[Patch v2] lib: regexp matching in 'subject' and 'from'

Jani Nikula jani at nikula.org
Wed Jan 18 12:05:18 PST 2017


On Mon, 14 Nov 2016, David Bremner <david at tethera.net> wrote:
> the idea is that you can run
>
> % notmuch search re:subject:<your-favourite-regexp>
> % notmuch search re:from:<your-favourite-regexp>'
>
> or
>
> % notmuch search subject:"your usual phrase search"
> % notmuch search from:"usual phrase search"
>
> This should also work with bindings, since it extends the query parser.
>
> This is trivial to extend for other value slots, but currently the only
> value slots are date, message_id, from, subject, and last_mod.

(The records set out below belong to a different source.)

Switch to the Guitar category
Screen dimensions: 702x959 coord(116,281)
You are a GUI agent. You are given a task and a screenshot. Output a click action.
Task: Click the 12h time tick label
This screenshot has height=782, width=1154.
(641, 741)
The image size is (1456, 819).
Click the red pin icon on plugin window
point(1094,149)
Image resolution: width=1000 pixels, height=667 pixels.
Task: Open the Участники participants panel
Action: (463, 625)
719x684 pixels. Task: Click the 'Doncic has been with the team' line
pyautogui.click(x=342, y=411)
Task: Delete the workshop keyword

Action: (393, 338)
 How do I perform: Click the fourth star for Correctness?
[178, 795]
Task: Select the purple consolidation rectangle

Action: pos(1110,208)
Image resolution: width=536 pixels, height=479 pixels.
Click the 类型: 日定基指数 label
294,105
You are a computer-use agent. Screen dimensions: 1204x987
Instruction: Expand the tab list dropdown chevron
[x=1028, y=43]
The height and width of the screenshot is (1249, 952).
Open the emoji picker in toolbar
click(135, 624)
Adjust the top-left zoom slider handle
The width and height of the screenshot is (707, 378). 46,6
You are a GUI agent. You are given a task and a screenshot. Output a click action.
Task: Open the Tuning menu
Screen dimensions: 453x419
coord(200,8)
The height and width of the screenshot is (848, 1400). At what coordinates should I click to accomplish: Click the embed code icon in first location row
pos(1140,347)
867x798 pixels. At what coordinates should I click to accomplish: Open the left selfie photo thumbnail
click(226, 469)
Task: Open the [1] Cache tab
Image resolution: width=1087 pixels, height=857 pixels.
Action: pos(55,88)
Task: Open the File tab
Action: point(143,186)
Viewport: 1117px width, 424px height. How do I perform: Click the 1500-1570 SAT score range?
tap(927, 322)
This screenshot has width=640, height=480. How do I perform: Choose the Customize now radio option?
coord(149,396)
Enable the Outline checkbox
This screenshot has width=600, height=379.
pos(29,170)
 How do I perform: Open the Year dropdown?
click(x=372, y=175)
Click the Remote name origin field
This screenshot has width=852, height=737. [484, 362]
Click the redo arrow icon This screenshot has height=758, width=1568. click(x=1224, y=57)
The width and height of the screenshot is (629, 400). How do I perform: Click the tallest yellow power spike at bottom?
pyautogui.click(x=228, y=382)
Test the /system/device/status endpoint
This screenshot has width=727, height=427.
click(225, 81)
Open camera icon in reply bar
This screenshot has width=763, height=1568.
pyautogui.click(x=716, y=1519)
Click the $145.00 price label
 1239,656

Date is
> already searchable, and message_id is not obviously useful to regex
> match.
>
> This was originally written by Austin Clements, and ported to Xapian
> field processors (from Austin's custom query parser) by yours truly.

I can't say I would have done a detailed review of all the Xapian bits
and pieces here, but I didn't spot anything obviously wrong either.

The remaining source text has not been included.